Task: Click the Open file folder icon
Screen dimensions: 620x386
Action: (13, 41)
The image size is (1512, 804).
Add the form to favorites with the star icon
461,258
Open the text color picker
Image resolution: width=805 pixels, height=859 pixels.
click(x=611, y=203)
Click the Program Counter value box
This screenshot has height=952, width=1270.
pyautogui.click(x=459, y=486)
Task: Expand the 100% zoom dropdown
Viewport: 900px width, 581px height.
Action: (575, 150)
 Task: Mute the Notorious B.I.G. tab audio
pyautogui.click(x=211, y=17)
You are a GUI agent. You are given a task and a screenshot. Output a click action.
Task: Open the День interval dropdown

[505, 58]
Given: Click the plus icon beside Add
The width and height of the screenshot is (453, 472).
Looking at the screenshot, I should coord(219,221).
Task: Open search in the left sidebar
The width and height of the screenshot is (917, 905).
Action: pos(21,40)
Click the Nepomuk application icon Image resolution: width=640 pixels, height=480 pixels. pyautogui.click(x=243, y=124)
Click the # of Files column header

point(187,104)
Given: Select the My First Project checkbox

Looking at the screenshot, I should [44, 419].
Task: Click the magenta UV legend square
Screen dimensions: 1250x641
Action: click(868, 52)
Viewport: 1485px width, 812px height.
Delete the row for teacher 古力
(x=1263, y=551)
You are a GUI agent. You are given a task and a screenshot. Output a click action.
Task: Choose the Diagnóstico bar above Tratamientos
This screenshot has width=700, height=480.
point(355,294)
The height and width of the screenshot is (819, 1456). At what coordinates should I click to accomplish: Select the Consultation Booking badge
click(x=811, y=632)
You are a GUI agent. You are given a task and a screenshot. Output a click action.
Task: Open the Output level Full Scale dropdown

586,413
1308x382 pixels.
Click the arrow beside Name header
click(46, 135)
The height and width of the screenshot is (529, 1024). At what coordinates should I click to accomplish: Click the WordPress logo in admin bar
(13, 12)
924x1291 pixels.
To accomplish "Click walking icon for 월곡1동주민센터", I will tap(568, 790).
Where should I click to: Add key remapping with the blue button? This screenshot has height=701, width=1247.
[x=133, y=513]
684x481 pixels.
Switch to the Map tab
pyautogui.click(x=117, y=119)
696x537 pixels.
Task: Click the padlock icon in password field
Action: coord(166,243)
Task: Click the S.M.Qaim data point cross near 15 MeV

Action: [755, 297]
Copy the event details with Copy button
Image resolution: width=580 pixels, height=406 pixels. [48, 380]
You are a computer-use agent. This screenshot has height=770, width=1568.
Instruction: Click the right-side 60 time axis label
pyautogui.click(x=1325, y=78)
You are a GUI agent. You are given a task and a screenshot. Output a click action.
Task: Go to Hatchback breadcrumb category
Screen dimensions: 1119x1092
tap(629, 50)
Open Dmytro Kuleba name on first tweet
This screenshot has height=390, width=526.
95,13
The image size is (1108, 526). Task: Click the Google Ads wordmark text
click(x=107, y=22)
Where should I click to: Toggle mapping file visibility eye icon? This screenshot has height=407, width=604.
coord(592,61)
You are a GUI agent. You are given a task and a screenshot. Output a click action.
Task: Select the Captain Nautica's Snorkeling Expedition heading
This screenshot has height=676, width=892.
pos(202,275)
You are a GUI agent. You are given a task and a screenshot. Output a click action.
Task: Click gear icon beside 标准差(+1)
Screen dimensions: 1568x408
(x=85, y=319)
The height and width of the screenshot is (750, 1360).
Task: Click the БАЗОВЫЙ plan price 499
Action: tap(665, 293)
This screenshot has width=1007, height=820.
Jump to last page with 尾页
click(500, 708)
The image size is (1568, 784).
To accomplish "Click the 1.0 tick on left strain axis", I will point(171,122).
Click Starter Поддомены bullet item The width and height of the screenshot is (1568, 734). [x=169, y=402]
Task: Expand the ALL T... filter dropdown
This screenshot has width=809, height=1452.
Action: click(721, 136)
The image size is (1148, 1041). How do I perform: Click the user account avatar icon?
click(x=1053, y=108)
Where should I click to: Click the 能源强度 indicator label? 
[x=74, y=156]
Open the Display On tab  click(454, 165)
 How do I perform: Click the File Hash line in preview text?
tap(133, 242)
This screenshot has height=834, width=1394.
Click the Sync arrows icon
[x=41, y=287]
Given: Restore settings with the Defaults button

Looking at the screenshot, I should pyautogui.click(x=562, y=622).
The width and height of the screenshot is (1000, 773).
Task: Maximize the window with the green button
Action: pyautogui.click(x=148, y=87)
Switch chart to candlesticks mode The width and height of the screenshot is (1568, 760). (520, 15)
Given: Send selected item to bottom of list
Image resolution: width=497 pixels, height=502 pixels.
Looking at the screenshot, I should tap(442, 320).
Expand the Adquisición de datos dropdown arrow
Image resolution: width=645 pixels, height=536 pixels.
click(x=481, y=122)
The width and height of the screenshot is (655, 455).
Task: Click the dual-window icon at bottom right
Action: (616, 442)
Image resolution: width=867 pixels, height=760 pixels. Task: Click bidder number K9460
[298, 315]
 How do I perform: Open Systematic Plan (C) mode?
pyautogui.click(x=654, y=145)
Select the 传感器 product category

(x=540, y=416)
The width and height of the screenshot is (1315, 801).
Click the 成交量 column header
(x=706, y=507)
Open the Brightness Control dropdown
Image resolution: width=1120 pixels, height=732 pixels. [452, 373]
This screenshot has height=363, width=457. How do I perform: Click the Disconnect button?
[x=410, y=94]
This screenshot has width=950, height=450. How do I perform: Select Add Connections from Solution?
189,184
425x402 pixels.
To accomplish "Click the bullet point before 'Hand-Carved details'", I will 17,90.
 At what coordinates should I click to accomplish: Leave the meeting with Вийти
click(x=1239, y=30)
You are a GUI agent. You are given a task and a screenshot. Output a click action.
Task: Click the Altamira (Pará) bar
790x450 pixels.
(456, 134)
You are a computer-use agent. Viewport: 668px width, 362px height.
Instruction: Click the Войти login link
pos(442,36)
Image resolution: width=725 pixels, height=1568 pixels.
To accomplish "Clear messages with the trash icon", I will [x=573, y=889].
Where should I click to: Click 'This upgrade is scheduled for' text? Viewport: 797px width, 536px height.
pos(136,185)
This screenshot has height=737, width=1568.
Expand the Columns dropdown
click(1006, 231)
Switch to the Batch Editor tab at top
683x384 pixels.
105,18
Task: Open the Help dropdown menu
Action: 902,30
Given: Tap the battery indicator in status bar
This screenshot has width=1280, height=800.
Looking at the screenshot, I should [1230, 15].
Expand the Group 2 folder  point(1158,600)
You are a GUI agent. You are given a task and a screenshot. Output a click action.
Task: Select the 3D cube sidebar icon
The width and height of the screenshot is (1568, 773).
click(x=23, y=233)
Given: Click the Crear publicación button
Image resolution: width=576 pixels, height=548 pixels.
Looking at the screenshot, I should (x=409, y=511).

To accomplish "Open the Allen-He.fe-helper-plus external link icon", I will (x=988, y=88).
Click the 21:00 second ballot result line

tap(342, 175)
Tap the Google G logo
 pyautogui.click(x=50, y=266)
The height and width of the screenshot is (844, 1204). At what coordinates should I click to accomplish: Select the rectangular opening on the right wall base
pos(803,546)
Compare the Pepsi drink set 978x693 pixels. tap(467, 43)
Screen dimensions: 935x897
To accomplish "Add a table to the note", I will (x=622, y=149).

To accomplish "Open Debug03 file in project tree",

....

• **Your objective**
Copy out each record from above, exactly.

• **Expected answer**
Task: Click the Open file folder icon
Screen dimensions: 620x386
Action: (13, 41)
The image size is (1512, 804).
Add the form to favorites with the star icon
461,258
Open the text color picker
Image resolution: width=805 pixels, height=859 pixels.
click(x=611, y=203)
Click the Program Counter value box
This screenshot has height=952, width=1270.
pyautogui.click(x=459, y=486)
Task: Expand the 100% zoom dropdown
Viewport: 900px width, 581px height.
Action: (575, 150)
 Task: Mute the Notorious B.I.G. tab audio
pyautogui.click(x=211, y=17)
You are a GUI agent. You are given a task and a screenshot. Output a click action.
Task: Open the День interval dropdown

[505, 58]
Given: Click the plus icon beside Add
The width and height of the screenshot is (453, 472).
Looking at the screenshot, I should coord(219,221).
Task: Open search in the left sidebar
The width and height of the screenshot is (917, 905).
Action: pos(21,40)
Click the Nepomuk application icon Image resolution: width=640 pixels, height=480 pixels. pyautogui.click(x=243, y=124)
Click the # of Files column header

point(187,104)
Given: Select the My First Project checkbox

Looking at the screenshot, I should [44, 419].
Task: Click the magenta UV legend square
Screen dimensions: 1250x641
Action: click(868, 52)
Viewport: 1485px width, 812px height.
Delete the row for teacher 古力
(x=1263, y=551)
You are a GUI agent. You are given a task and a screenshot. Output a click action.
Task: Choose the Diagnóstico bar above Tratamientos
This screenshot has width=700, height=480.
point(355,294)
The height and width of the screenshot is (819, 1456). At what coordinates should I click to accomplish: Select the Consultation Booking badge
click(x=811, y=632)
You are a GUI agent. You are given a task and a screenshot. Output a click action.
Task: Open the Output level Full Scale dropdown

586,413
1308x382 pixels.
Click the arrow beside Name header
click(46, 135)
The height and width of the screenshot is (529, 1024). At what coordinates should I click to accomplish: Click the WordPress logo in admin bar
(13, 12)
924x1291 pixels.
To accomplish "Click walking icon for 월곡1동주민센터", I will tap(568, 790).
Where should I click to: Add key remapping with the blue button? This screenshot has height=701, width=1247.
[x=133, y=513]
684x481 pixels.
Switch to the Map tab
pyautogui.click(x=117, y=119)
696x537 pixels.
Task: Click the padlock icon in password field
Action: coord(166,243)
Task: Click the S.M.Qaim data point cross near 15 MeV

Action: [755, 297]
Copy the event details with Copy button
Image resolution: width=580 pixels, height=406 pixels. [48, 380]
You are a computer-use agent. This screenshot has height=770, width=1568.
Instruction: Click the right-side 60 time axis label
pyautogui.click(x=1325, y=78)
You are a GUI agent. You are given a task and a screenshot. Output a click action.
Task: Go to Hatchback breadcrumb category
Screen dimensions: 1119x1092
tap(629, 50)
Open Dmytro Kuleba name on first tweet
This screenshot has height=390, width=526.
95,13
The image size is (1108, 526). Task: Click the Google Ads wordmark text
click(x=107, y=22)
Where should I click to: Toggle mapping file visibility eye icon? This screenshot has height=407, width=604.
coord(592,61)
You are a GUI agent. You are given a task and a screenshot. Output a click action.
Task: Select the Captain Nautica's Snorkeling Expedition heading
This screenshot has height=676, width=892.
pos(202,275)
You are a GUI agent. You are given a task and a screenshot. Output a click action.
Task: Click gear icon beside 标准差(+1)
Screen dimensions: 1568x408
(x=85, y=319)
The height and width of the screenshot is (750, 1360).
Task: Click the БАЗОВЫЙ plan price 499
Action: tap(665, 293)
This screenshot has width=1007, height=820.
Jump to last page with 尾页
click(500, 708)
The image size is (1568, 784).
To accomplish "Click the 1.0 tick on left strain axis", I will point(171,122).
Click Starter Поддомены bullet item The width and height of the screenshot is (1568, 734). [x=169, y=402]
Task: Expand the ALL T... filter dropdown
This screenshot has width=809, height=1452.
Action: click(721, 136)
The image size is (1148, 1041). How do I perform: Click the user account avatar icon?
click(x=1053, y=108)
Where should I click to: Click the 能源强度 indicator label? 
[x=74, y=156]
Open the Display On tab  click(454, 165)
 How do I perform: Click the File Hash line in preview text?
tap(133, 242)
This screenshot has height=834, width=1394.
Click the Sync arrows icon
[x=41, y=287]
Given: Restore settings with the Defaults button

Looking at the screenshot, I should pyautogui.click(x=562, y=622).
The width and height of the screenshot is (1000, 773).
Task: Maximize the window with the green button
Action: pyautogui.click(x=148, y=87)
Switch chart to candlesticks mode The width and height of the screenshot is (1568, 760). (520, 15)
Given: Send selected item to bottom of list
Image resolution: width=497 pixels, height=502 pixels.
Looking at the screenshot, I should tap(442, 320).
Expand the Adquisición de datos dropdown arrow
Image resolution: width=645 pixels, height=536 pixels.
click(x=481, y=122)
The width and height of the screenshot is (655, 455).
Task: Click the dual-window icon at bottom right
Action: (616, 442)
Image resolution: width=867 pixels, height=760 pixels. Task: Click bidder number K9460
[298, 315]
 How do I perform: Open Systematic Plan (C) mode?
pyautogui.click(x=654, y=145)
Select the 传感器 product category

(x=540, y=416)
The width and height of the screenshot is (1315, 801).
Click the 成交量 column header
(x=706, y=507)
Open the Brightness Control dropdown
Image resolution: width=1120 pixels, height=732 pixels. [452, 373]
This screenshot has height=363, width=457. How do I perform: Click the Disconnect button?
[x=410, y=94]
This screenshot has width=950, height=450. How do I perform: Select Add Connections from Solution?
189,184
425x402 pixels.
To accomplish "Click the bullet point before 'Hand-Carved details'", I will 17,90.
 At what coordinates should I click to accomplish: Leave the meeting with Вийти
click(x=1239, y=30)
You are a GUI agent. You are given a task and a screenshot. Output a click action.
Task: Click the Altamira (Pará) bar
790x450 pixels.
(456, 134)
You are a computer-use agent. Viewport: 668px width, 362px height.
Instruction: Click the Войти login link
pos(442,36)
Image resolution: width=725 pixels, height=1568 pixels.
To accomplish "Clear messages with the trash icon", I will [x=573, y=889].
Where should I click to: Click 'This upgrade is scheduled for' text? Viewport: 797px width, 536px height.
pos(136,185)
This screenshot has height=737, width=1568.
Expand the Columns dropdown
click(1006, 231)
Switch to the Batch Editor tab at top
683x384 pixels.
105,18
Task: Open the Help dropdown menu
Action: 902,30
Given: Tap the battery indicator in status bar
This screenshot has width=1280, height=800.
Looking at the screenshot, I should [1230, 15].
Expand the Group 2 folder  point(1158,600)
You are a GUI agent. You are given a task and a screenshot. Output a click action.
Task: Select the 3D cube sidebar icon
The width and height of the screenshot is (1568, 773).
click(x=23, y=233)
Given: Click the Crear publicación button
Image resolution: width=576 pixels, height=548 pixels.
Looking at the screenshot, I should (x=409, y=511).

To accomplish "Open the Allen-He.fe-helper-plus external link icon", I will (x=988, y=88).
Click the 21:00 second ballot result line

tap(342, 175)
Tap the Google G logo
 pyautogui.click(x=50, y=266)
The height and width of the screenshot is (844, 1204). At what coordinates should I click to accomplish: Select the rectangular opening on the right wall base
pos(803,546)
Compare the Pepsi drink set 978x693 pixels. tap(467, 43)
Screen dimensions: 935x897
To accomplish "Add a table to the note", I will (x=622, y=149).

To accomplish "Open Debug03 file in project tree",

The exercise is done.